# Page excerpt
########################################

On the Platonic Frenzies
June 27, 2026 – 2:18 amPlato is not now generally thought of as being overly sympathetic to the mystical path to knowledge – the later position of the Academy notwithstanding – yet in the Phaedrus 244a-245c, 265b and Symposium 210e-211b, Plato makes claims that seem to amount to an acknowledgement that there are paths to truths that are independent of the use of logos/reason (whether working on sensation or not,) and that some truths may be inaccessible to it. Certain truths, he seems to say, are accessed through varieties of mania[1], which are a kind of frenzied ecstasy that takes a person inspired (or enthused) by the relevant gods.
At Phaedrus 265b Plato says of mania that:
… in the divine kind we distinguished four types ascribing them to four gods: the inspiration of the prophet [Prophetic] to Apollo, that of the mystic [Telestic] to Dionysus, that of the poet [Poetic] to the Muses, and a fourth type which we declared to be the highest, the madness of the lover [Erotic,] to Aphrodite and Eros
- The prophetic eumania is at first blush the easiest to understand. It simply refers to knowledge of future events that the relevant God (not necessarily Apollo, incidentally) makes known to us through an inspired oracle. Those of Delphi and Dodona, for example, were well known and respected through the Greek world. On the other hand, to know about the future in Plato’s epistemology, means to know something about the changing world and that is not something that Plato elsewhere readily admits. The world is rather the realm of belief or opinion, but if the God tells you that a thing will happen and it is therefore a necessary and unchanging fact that that will happen, then that hardly seems to be a matter of mere opinion. Nor, however, can it be a matter of unchanging universals and general truths such as are imagined in the realm of the Forms and which are the objects of actual knowledge, so the nature of this ‘knowledge’ of the future turns out to be a bit mysterious.

########################################

# Material
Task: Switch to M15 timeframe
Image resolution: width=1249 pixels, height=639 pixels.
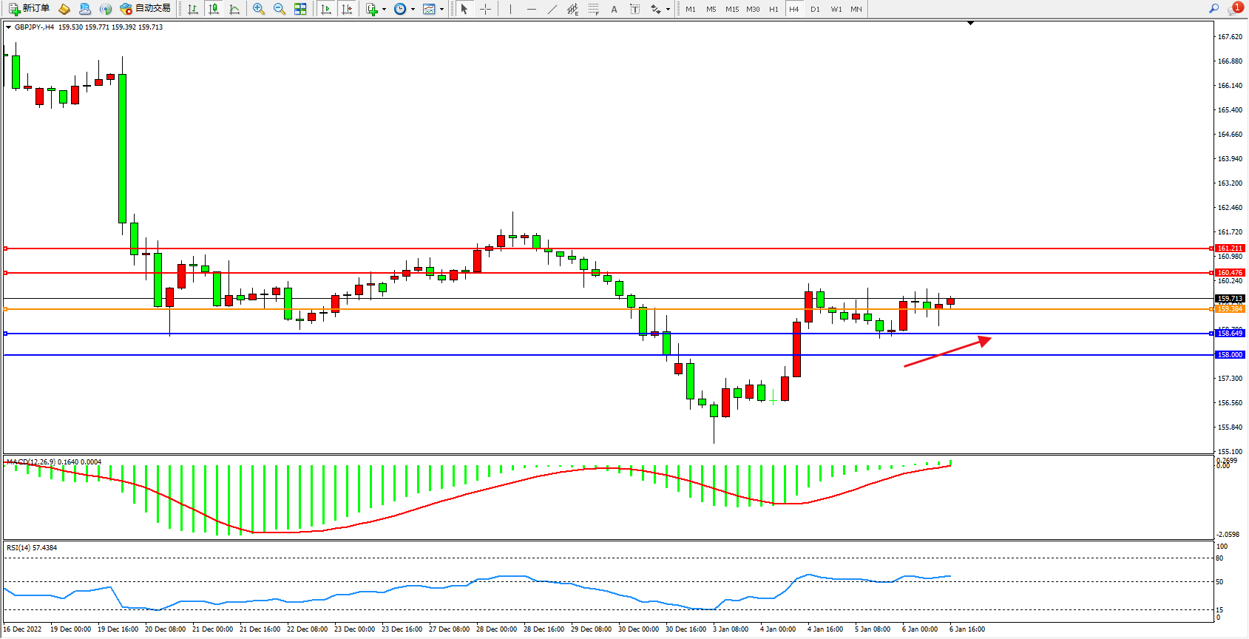Action: (732, 9)
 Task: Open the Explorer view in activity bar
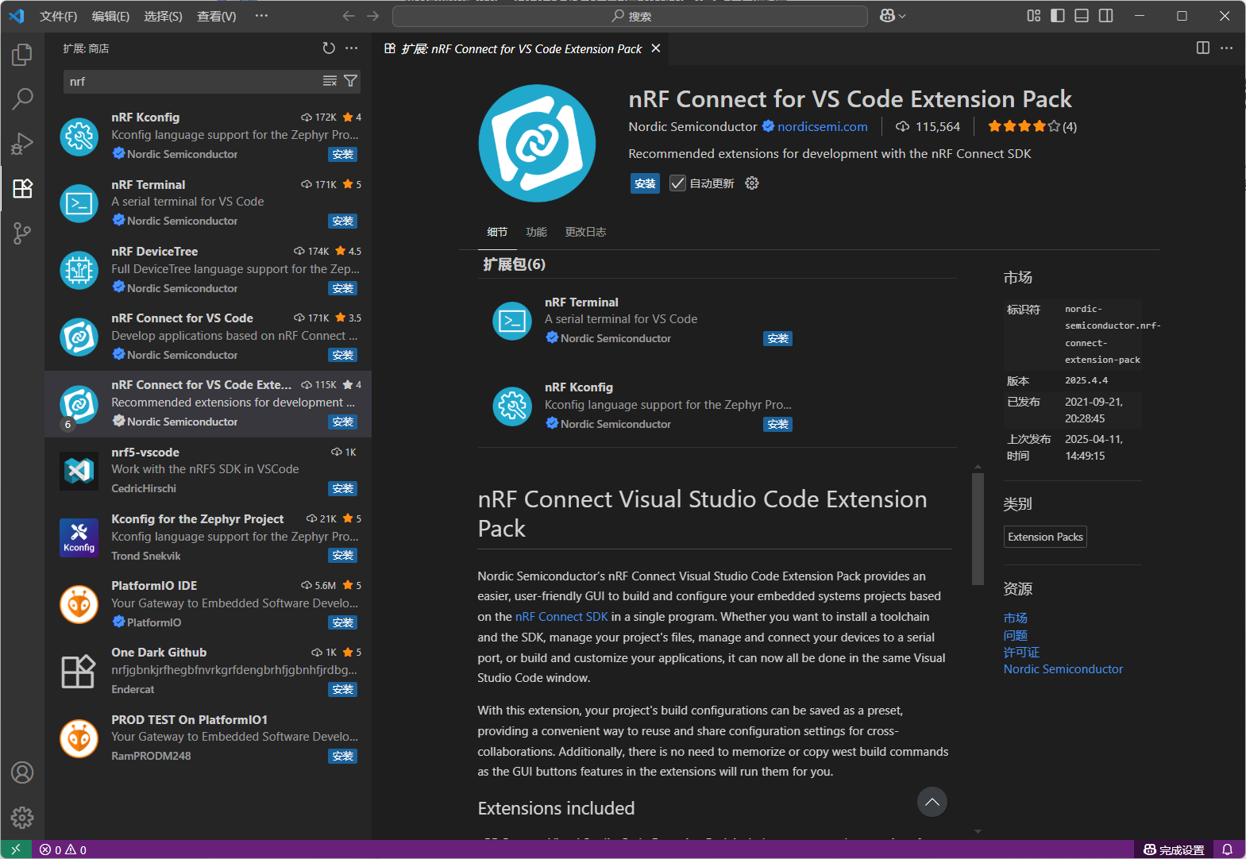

########################################

# Challenge 1
Repeat word for word the passage of the Platonic frenzies essay starting with "On the Platonic" and going on through "the relevant gods.".
# Challenge 2
According to the Platonic frenzies essay, which two oracles were well known and respected through the Greek world?

# Exercise answer 1
On the Platonic Frenzies
June 27, 2026 – 2:18 amPlato is not now generally thought of as being overly sympathetic to the mystical path to knowledge – the later position of the Academy notwithstanding – yet in the Phaedrus 244a-245c, 265b and Symposium 210e-211b, Plato makes claims that seem to amount to an acknowledgement that there are paths to truths that are independent of the use of logos/reason (whether working on sensation or not,) and that some truths may be inaccessible to it. Certain truths, he seems to say, are accessed through varieties of mania[1], which are a kind of frenzied ecstasy that takes a person inspired (or enthused) by the relevant gods.

# Exercise answer 2
The oracles of Delphi and Dodona.